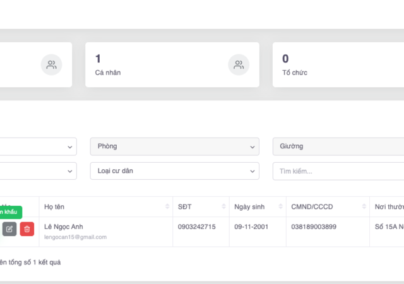Viewport: 404px width, 284px height.
Task: Sort by Ngày sinh column arrows
Action: 280,207
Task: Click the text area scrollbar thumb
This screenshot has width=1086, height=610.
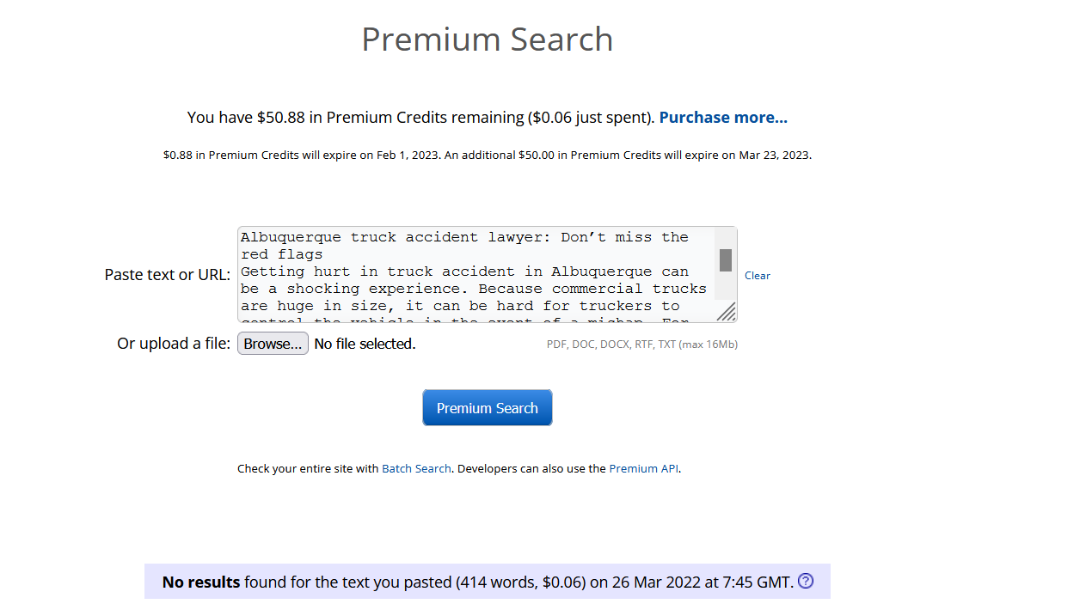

▬▬▬

What the task asks — Once the line containing "Task: Click the text area scrollbar thumb" is found, write it out exactly along with every line after it through the end of the listing, excluding pictures.

Solution for this exercise —
Task: Click the text area scrollbar thumb
This screenshot has width=1086, height=610.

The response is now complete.